The Molecular and Cellular Mechanisms of Heart Pacemaker Development in Vertebrates

– A small group of specialized myocardial cells constitutes a natural dominant heart pacemaker in the so-called sinoatrial node (SAN). The SAN determines proper heart automaticity throughout life in animals, including humans. The heart pacemaker is characterized by specific histological organization and unique pattern of gene expression, defining the electrophysiological phenotype of constituent cardiomyocytes. The SAN development starts very early in embryogenesis and continues until the late prenatal period. The clarification of the origin of the heart pacemaker and molecular mechanisms controlling its development promotes the elaboration of bio-artificial pacemakers and understanding of causes for many cardiovascular diseases, including hereditary, developmental or acquired arrhythmias. The investigation of SAN embryogenesis facilitates the solution of reprogramming problem for cardiomyocytes or somatic cells designed for cellular therapy of cardiovascular diseases and reversion of pathological heart remodeling.
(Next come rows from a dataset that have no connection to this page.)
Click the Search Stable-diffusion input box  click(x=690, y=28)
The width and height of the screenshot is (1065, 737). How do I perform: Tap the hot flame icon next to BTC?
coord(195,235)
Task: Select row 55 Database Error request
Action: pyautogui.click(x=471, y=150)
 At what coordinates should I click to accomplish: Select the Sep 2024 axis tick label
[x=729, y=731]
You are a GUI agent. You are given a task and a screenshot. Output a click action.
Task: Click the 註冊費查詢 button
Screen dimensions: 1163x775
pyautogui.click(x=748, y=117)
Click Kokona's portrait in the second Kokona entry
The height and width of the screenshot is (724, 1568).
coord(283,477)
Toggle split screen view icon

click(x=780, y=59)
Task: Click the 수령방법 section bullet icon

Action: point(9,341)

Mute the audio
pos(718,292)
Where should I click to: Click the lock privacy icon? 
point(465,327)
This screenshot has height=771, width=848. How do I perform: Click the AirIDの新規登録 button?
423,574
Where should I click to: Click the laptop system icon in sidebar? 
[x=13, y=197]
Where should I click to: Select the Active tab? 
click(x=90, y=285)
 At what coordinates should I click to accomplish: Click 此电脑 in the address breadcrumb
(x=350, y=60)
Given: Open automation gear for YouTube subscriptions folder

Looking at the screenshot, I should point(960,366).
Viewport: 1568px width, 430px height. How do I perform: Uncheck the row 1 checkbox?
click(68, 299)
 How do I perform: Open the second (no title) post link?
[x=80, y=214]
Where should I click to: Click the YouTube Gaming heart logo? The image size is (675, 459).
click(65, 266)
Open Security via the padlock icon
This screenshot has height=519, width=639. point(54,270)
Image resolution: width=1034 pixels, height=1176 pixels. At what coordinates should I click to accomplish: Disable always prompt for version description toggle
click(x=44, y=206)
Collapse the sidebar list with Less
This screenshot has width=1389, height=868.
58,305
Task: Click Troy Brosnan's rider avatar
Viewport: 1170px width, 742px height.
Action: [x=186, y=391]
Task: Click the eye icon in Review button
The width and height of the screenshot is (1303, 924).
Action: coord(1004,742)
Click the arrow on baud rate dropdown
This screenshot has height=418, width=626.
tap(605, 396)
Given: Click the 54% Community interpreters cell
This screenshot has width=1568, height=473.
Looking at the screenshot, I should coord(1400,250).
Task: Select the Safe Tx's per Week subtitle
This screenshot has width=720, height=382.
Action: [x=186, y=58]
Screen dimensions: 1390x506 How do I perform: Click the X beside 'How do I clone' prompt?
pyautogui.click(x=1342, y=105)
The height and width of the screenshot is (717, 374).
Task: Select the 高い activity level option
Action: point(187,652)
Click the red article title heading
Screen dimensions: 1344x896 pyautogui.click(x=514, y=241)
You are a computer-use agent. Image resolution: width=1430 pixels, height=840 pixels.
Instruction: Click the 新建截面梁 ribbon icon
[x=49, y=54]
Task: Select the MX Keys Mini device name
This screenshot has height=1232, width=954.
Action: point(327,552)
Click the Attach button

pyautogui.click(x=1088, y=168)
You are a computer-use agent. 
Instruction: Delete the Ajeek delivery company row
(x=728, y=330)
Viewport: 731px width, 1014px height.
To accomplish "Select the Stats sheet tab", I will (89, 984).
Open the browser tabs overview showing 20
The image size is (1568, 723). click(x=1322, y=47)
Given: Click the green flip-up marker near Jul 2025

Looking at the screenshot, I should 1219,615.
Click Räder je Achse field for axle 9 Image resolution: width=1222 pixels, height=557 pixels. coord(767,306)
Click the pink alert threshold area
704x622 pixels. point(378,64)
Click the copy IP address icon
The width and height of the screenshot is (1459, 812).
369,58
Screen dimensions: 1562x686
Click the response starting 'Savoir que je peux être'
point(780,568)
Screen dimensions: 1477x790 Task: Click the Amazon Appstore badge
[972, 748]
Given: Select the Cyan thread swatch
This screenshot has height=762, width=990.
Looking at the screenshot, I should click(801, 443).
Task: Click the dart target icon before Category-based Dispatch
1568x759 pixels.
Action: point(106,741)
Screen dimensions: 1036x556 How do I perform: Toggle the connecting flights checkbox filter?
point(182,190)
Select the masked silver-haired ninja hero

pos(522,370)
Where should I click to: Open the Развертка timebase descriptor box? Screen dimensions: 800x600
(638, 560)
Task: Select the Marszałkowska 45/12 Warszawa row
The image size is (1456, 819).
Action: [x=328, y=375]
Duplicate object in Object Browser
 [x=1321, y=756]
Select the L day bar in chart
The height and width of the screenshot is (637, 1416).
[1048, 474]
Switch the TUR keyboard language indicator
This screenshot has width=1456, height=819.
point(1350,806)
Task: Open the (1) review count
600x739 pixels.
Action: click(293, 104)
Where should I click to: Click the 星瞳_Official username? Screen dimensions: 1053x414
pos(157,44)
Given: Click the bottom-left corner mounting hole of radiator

To date, significant progress has been achieved in the field of identifying genetic and molecular pathways that control the pacemaker cells' nature and govern morphological and functional maturation of the dominant cardiac pacemaker during ontogenesis. This review provides the information on the key transcription factors and molecular regulatory cascades (BMP, Wnt, Wt1, Slit/Robo, RhoA, podoplanin, VEGF, and PDGF) involved in (epi)genetic control of the pacemaker myocyte progenitors and determination of their electrophysiological phenotypes.